Susanna im Bade
Franz Stuck·1904
Historical Context
'Susanna im Bade' (Susanna in the Bath), painted in 1904, takes up the apocryphal story from the Book of Daniel in which the virtuous Susanna is spied upon while bathing by two corrupt elders who then falsely accuse her of adultery when she refuses their advances. The subject has a distinguished history in European painting — Tintoretto, Rembrandt, Guercino, and Artemisia Gentileschi all painted versions — and its appeal lay in the combination of a female nude in a vulnerable situation with a narrative of voyeurism and false accusation. Stuck's version at the St. Gallen Museum of Art in Switzerland belongs to his sustained engagement with the theme of the watched woman, alongside his Bathsheba and several nymph-encounter subjects.
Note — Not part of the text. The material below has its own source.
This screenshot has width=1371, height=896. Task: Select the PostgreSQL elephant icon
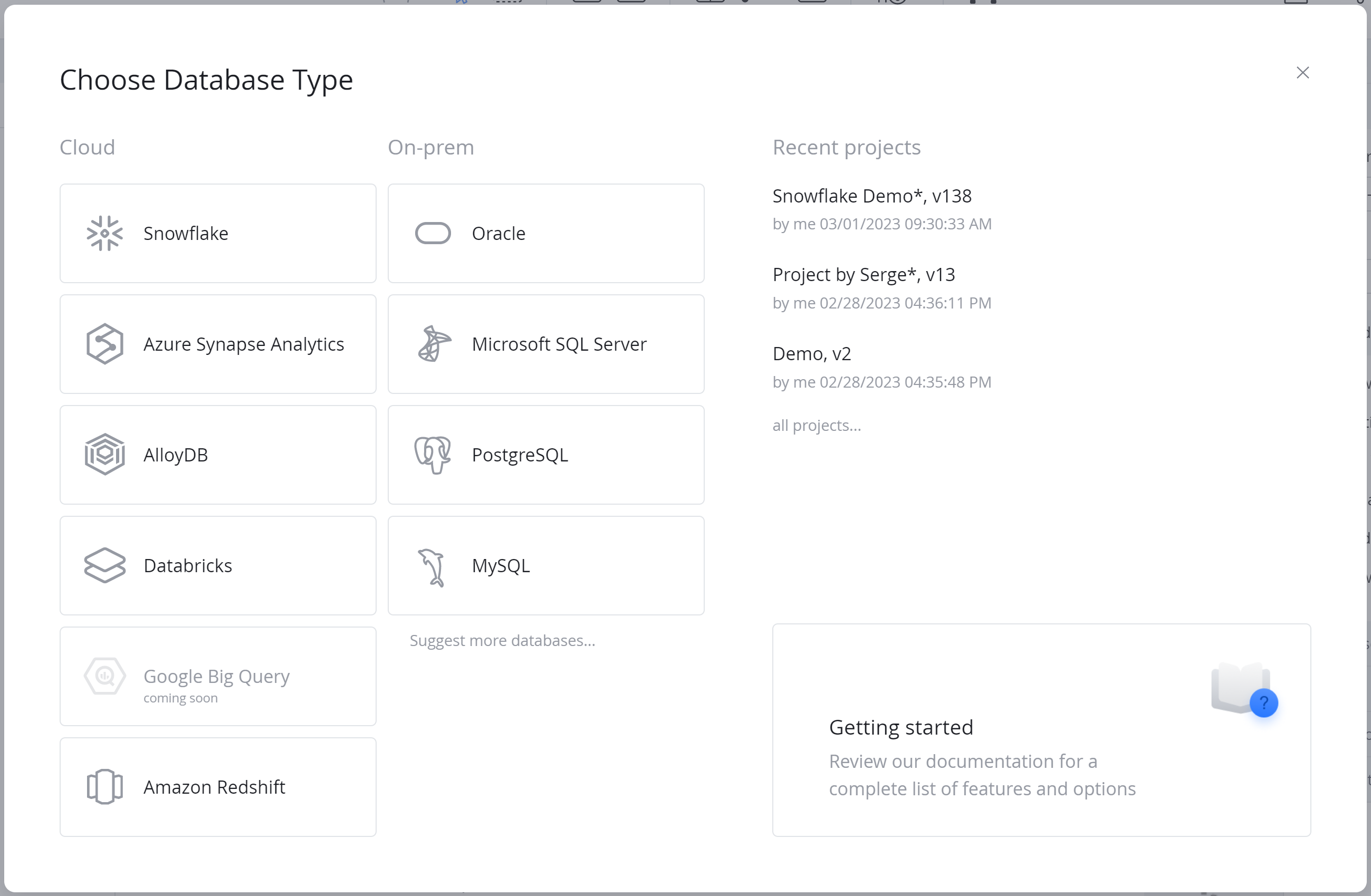pos(432,455)
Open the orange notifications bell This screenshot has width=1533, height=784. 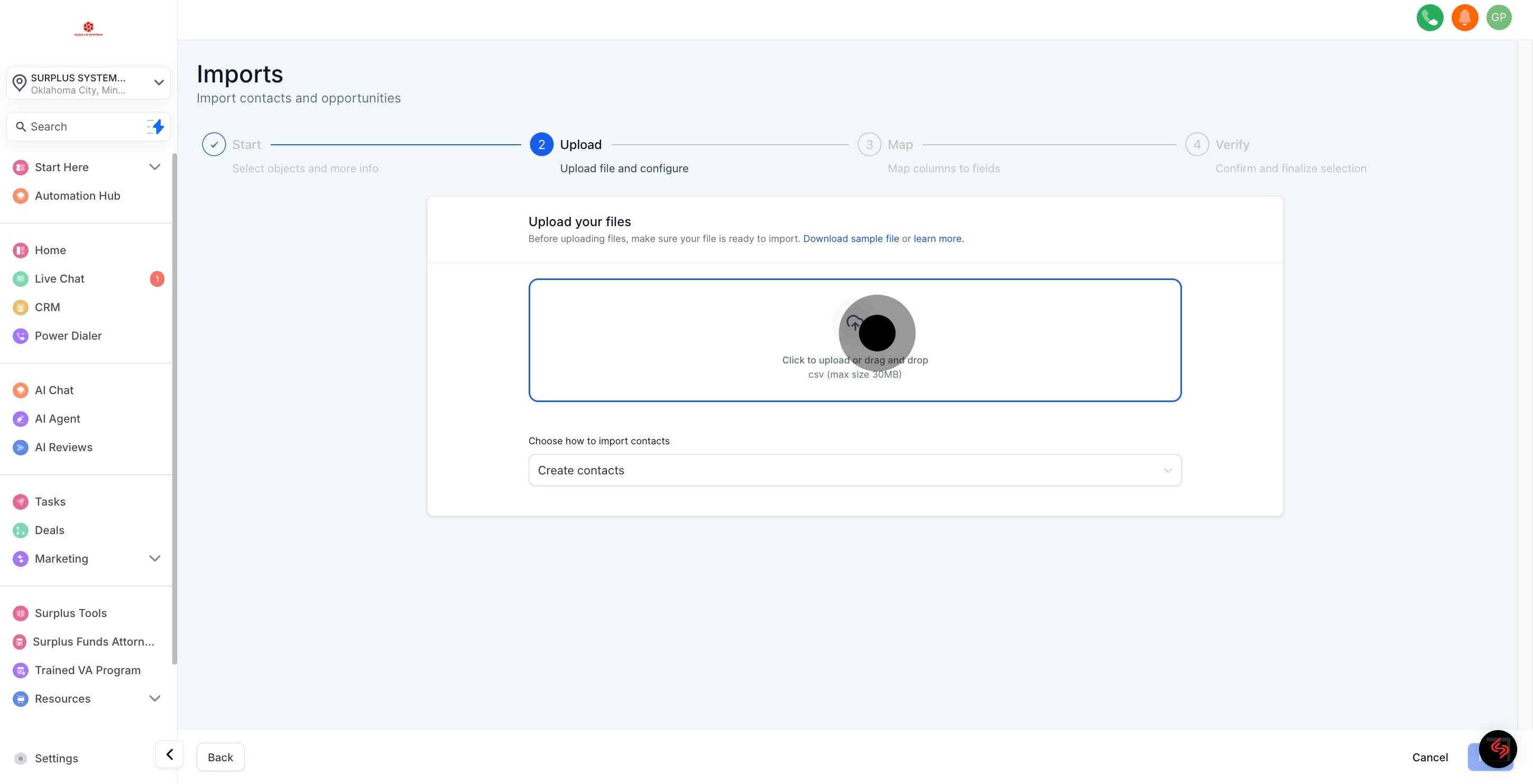coord(1465,17)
The voyeuristic structure of the Susanna narrative — the elders hidden in the garden, the woman unaware of being observed — mirrors the situation of the painting itself, which places the viewer in the position of the observing elders.
Technical Analysis
The bathing Susanna subject allows for the depiction of a reclining or semi-reclining nude in a garden setting, with the concealed elders providing implied narrative tension outside the pictorial frame.
Look Closer
- ◆The elders, if present in the composition, are typically reduced to shadowy presences — Stuck may exclude them.
- ◆Susanna's posture — whether defensive, oblivious, or caught mid-awareness — determines whether this is a painting.
- ◆The garden setting is rare for Stuck, who usually abstracts backgrounds; here the outdoor context is narratively.
- ◆Compare this to Stuck's Bathsheba — both depict women bathing while observed by a male gaze, but the moral valence.